APRA has confirmed that the ECS meet the requirements of Innovative Tier 1 Capital under the current regulatory framework of MBL. In addition, APRA has confirmed that, at a minimum, the
ECS will be eligible for transitional relief from 1 January 2013 under the new Basel III standards. On the information available at this time, MBL expects that the ECS will fully qualify as additional Tier 1 capital under the new Basel III standards.
Further conditions for the ECS are attached.
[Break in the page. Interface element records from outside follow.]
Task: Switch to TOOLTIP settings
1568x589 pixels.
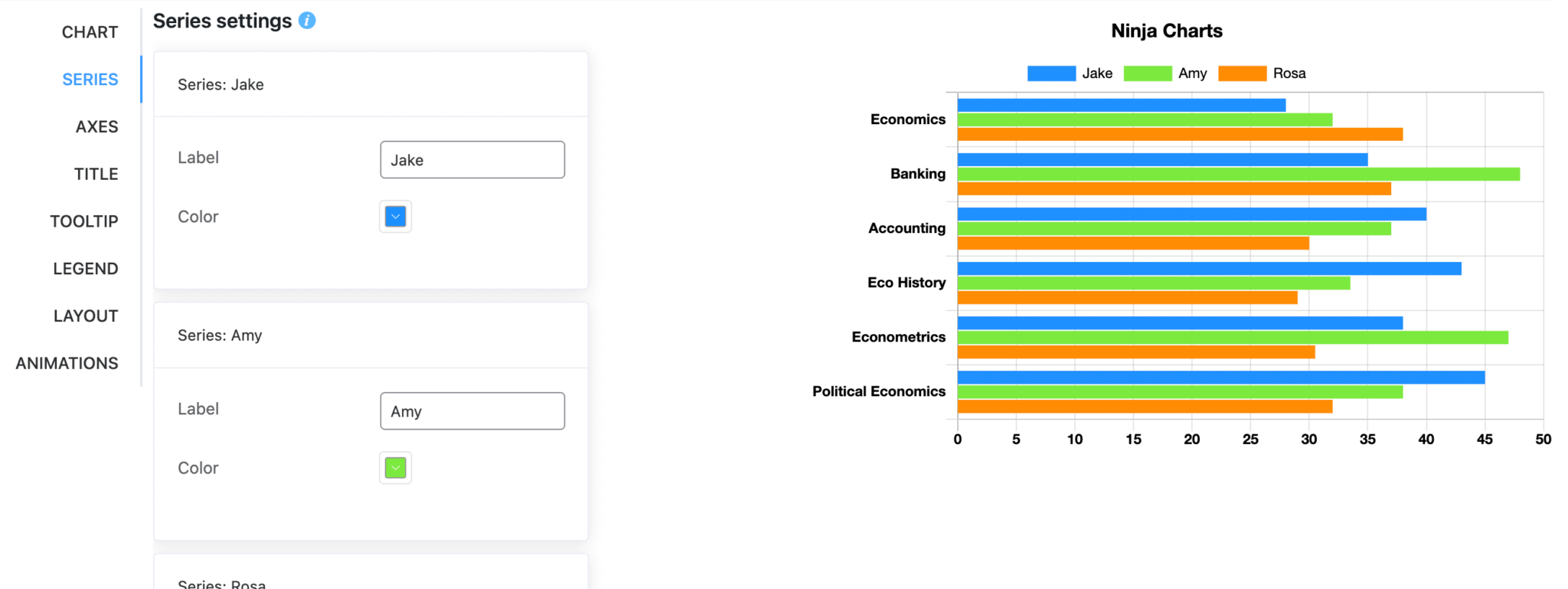Action: [x=85, y=221]
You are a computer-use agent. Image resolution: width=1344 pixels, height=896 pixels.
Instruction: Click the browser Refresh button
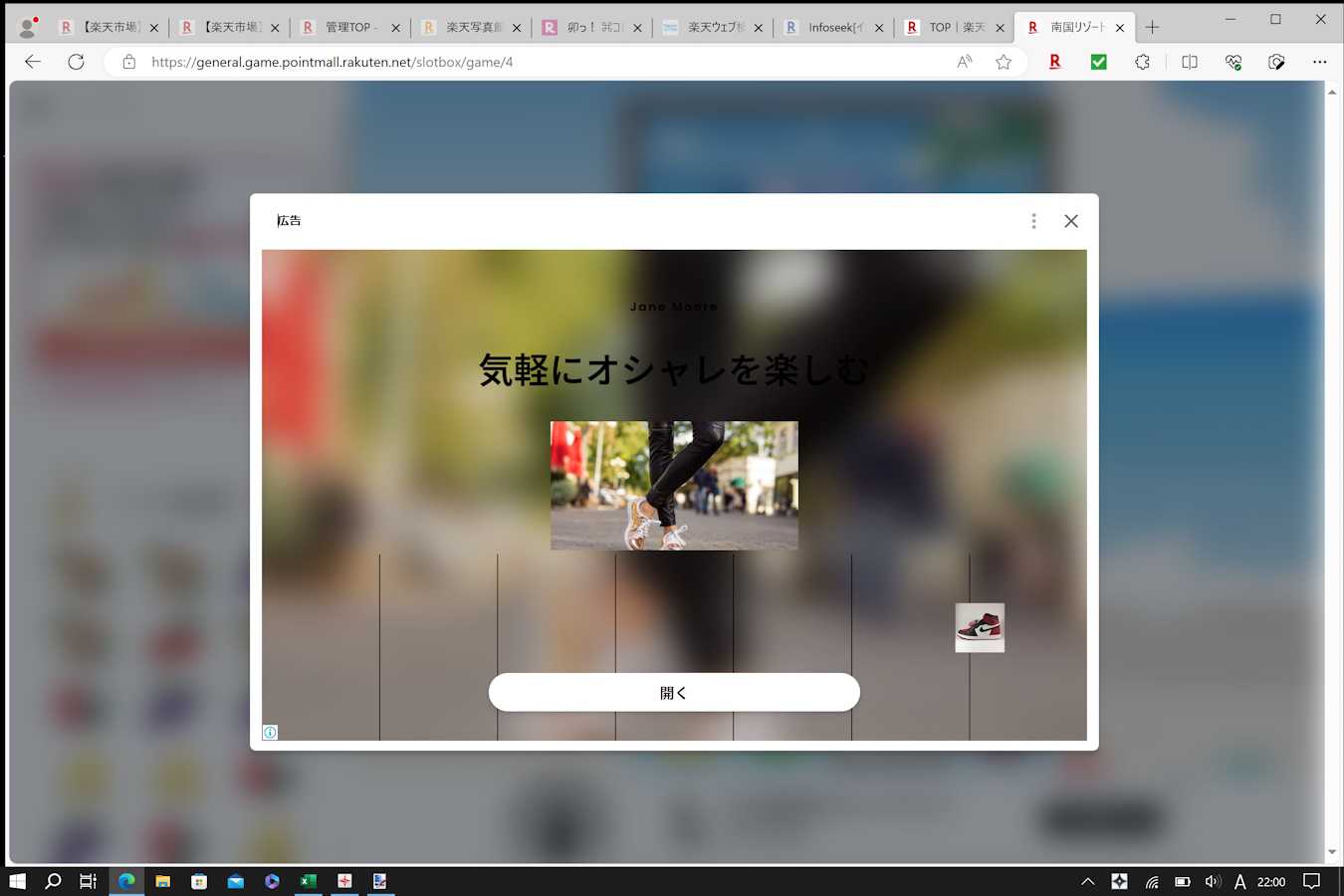[x=76, y=62]
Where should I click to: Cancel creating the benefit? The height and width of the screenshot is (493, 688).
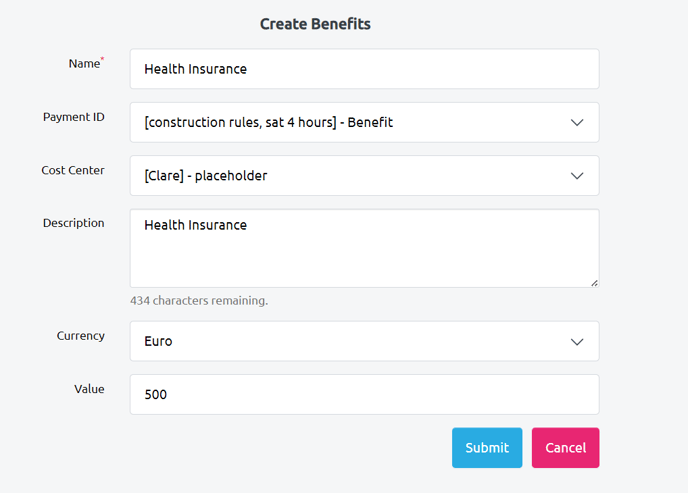565,448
With regard to the MIS, APRA has indicated that the MIS is likely to be eligible for transitional relief under its Basel III rules. At the Operational Briefing, it was noted that the MIS hybrid securities currently on issue may not receive transitional relief under APRA’s Basel III rules. However following further discussions with APRA, it is likely that the MIS will receive transitional relief.
Commenting on hybrid capital, Macquarie Group Limited’s Chief Financial Officer Patrick Upfold said: "The proposed issue of ECS, together with the likely inclusion of the MIS, as regulatory capital under Basel III means that we have been able to further strengthen Macquarie’s capital base.”
THIS STATEMENT DOES NOT CONSTITUTE AN OFFER OF ANY SECURITIES FOR SALE IN ANY JURISDICTION. THERE IS NO PUBLIC OFFER OF THE ECS.
THE ECS HAVE NOT BEEN, AND WILL NOT BE, REGISTERED UNDER THE U.S. SECURITIES ACT OR THE SECURITIES LAWS OF ANY OTHER JURISDICTION OR WITH ANY SECURITIES REGULATORY AUTHORITY OF ANY STATE OR OTHER JURISDICTION OF THE UNITED STATES. THE ECS MAY NOT BE OFFERED OR SOLD WITHIN THE UNITED STATES OR TO, OR FOR THE ACCOUNT OR BENEFIT OF, U.S. PERSONS (AS DEFINED IN REGULATION S UNDER THE U.S. SECURITIES ACT) UNLESS THE ECS ARE REGISTERED UNDER THE U.S. SECURITIES ACT OR OFFERED AND SOLD PURSUANT TO AND IN ACCORDANCE WITH AN EXEMPTION FROM THE REGISTRATION REQUIREMENTS OF THE U.S. SECURITIES ACT AND ANY APPLICABLE STATE SECURITIES LAWS.
Subject to certain conditions, the $US250 million of ECS will be exchanged for a variable number of fully paid MQG ordinary shares on 20 June 2017. The ECS may also be exchanged earlier on an acquisition event, where MBL’s common equity Tier 1 capital ratio falls below 5.125 per cent or where APRA determines MBL would be non-viable without an exchange or a public sector injection of capital (or equivalent support). If exchange occurs, the MQG ordinary shares issued as a result will be issued at a 5 per cent discount to the market price determined over a period immediately prior to the time of that exchange.
The ECS will only be redeemable, subject to APRA’s written approval, at the discretion of the Issuer in limited circumstances, including following a change in law that has an impact on the tax or regulatory treatment of the ECS.
The issue of ECS does not require the approval of MQG or MBL shareholders. ECS will not be quoted on ASX. ASX has granted a waiver to MQG that permits the issue of MQG ordinary shares to directors of MQG and their associates on exchange of ECS on the condition that no more than 0.2 per cent of the ECS be issued to directors and their associates collectively.